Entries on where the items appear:
■ ■ ■ ■ ■ ■ ■
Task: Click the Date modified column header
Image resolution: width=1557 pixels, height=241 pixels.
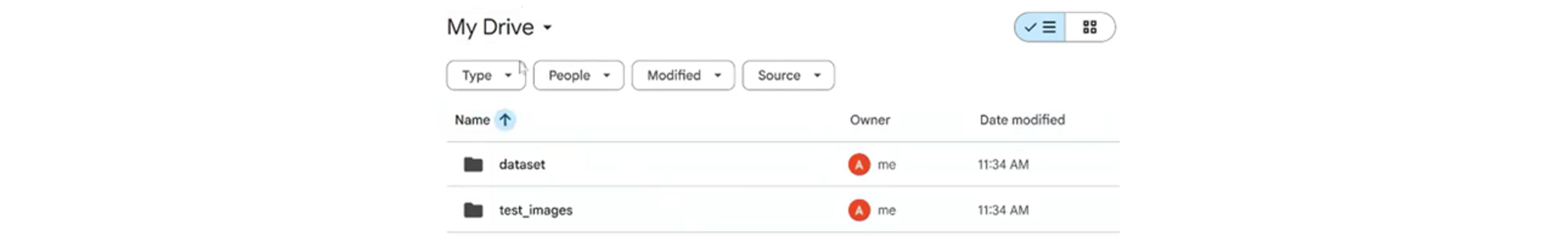Action: click(x=1022, y=120)
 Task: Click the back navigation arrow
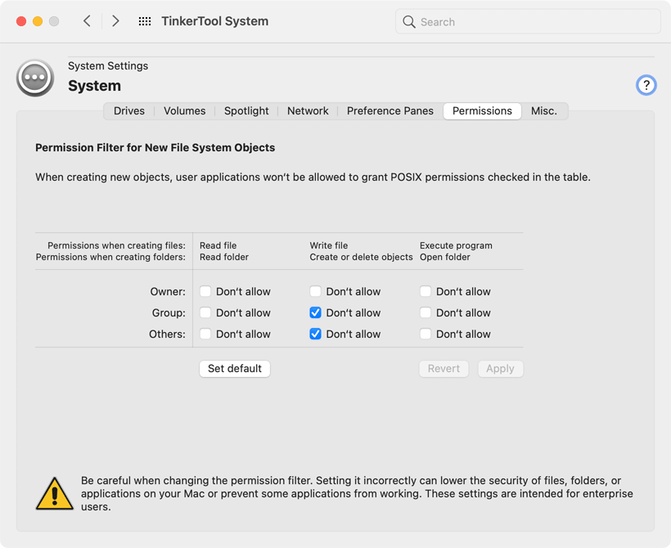pyautogui.click(x=87, y=21)
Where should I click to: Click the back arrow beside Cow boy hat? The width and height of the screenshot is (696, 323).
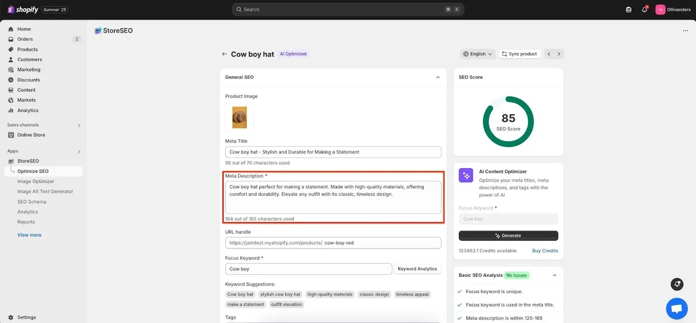point(225,54)
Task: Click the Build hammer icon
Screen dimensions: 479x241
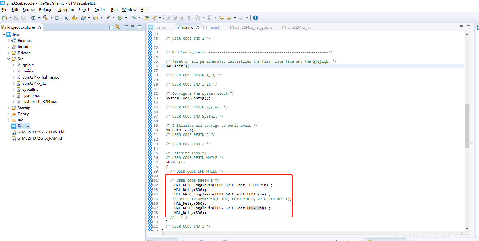Action: coord(45,18)
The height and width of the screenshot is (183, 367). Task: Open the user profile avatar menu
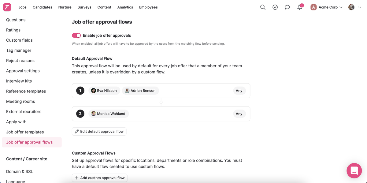pos(355,7)
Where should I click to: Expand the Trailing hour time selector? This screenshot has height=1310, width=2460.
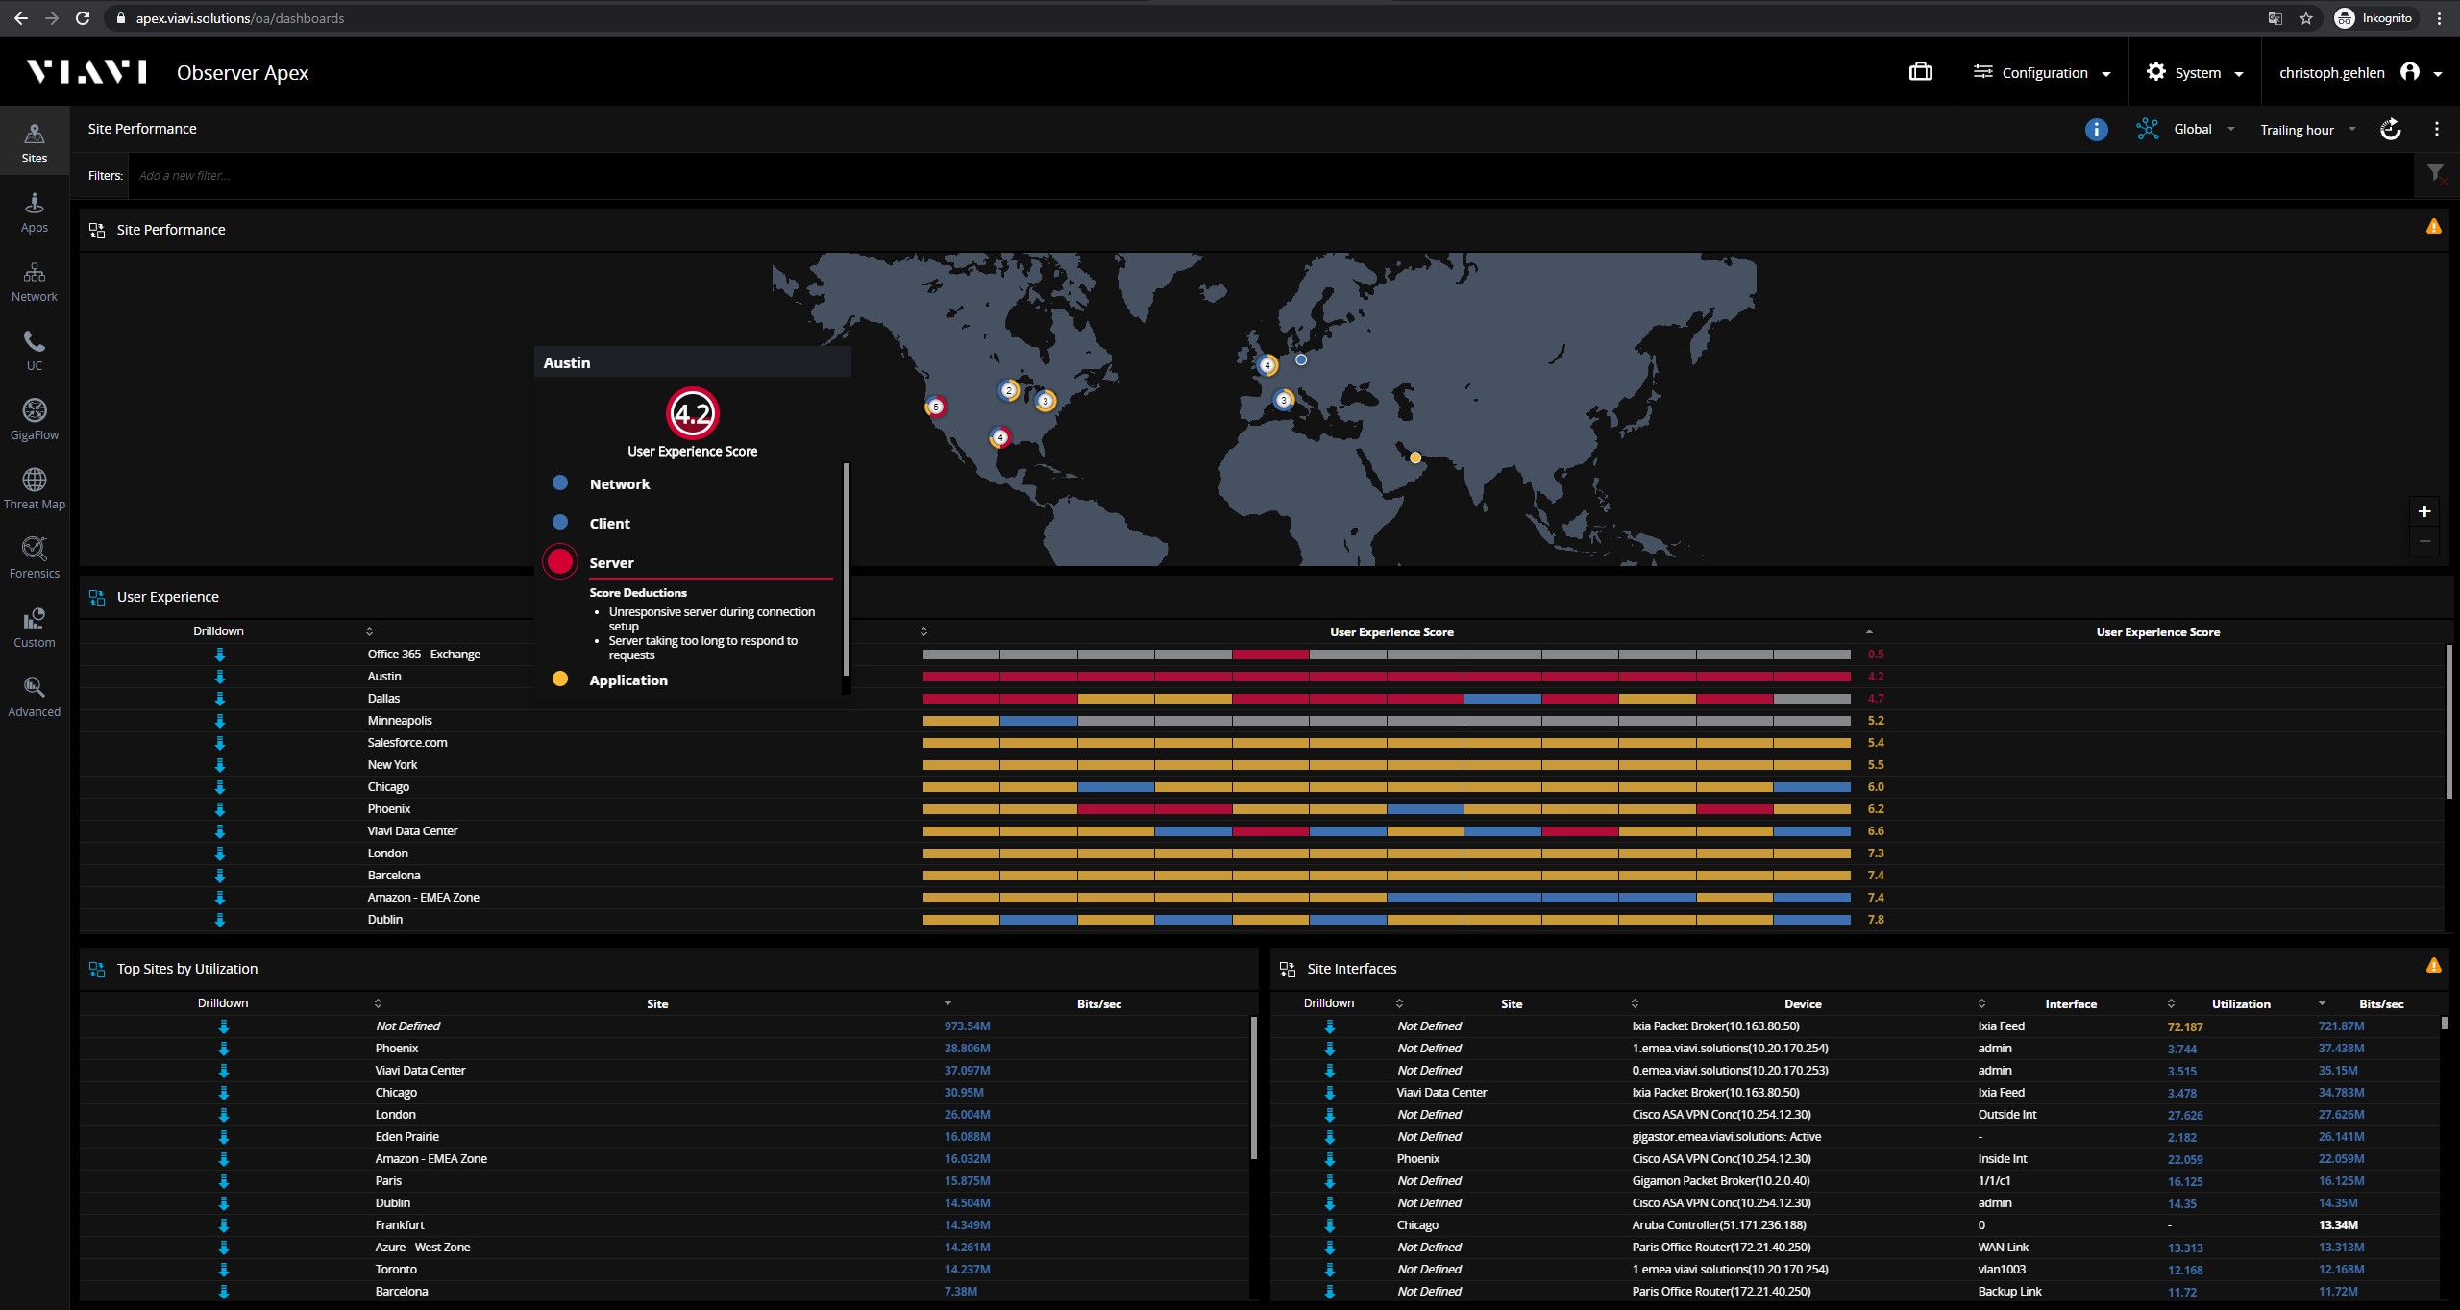2307,129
■ ■ ■ ■ ■ ■ ■
EXERCISE: Render every line of the items above as a Markdown table with the columns Row and Line, numbering each row and leaving out blank lines. Omit the pictures from your answer.

SOLUTION:
| Row | Line |
|---|---|
| 1 | Task: Click the Date modified column header |
| 2 | Image resolution: width=1557 pixels, height=241 pixels. |
| 3 | Action: click(x=1022, y=120) |
| 4 |  Task: Click the back navigation arrow |
| 5 | pyautogui.click(x=87, y=21) |
| 6 | Where should I click to: Click the back arrow beside Cow boy hat? The width and height of the screenshot is (696, 323). |
| 7 | point(225,54) |
| 8 | Task: Click the Build hammer icon |
| 9 | Screen dimensions: 479x241 |
| 10 | Action: coord(45,18) |
| 11 | The height and width of the screenshot is (183, 367). Task: Open the user profile avatar menu |
| 12 | pos(355,7) |
| 13 | Where should I click to: Expand the Trailing hour time selector? This screenshot has height=1310, width=2460. |
| 14 | 2307,129 |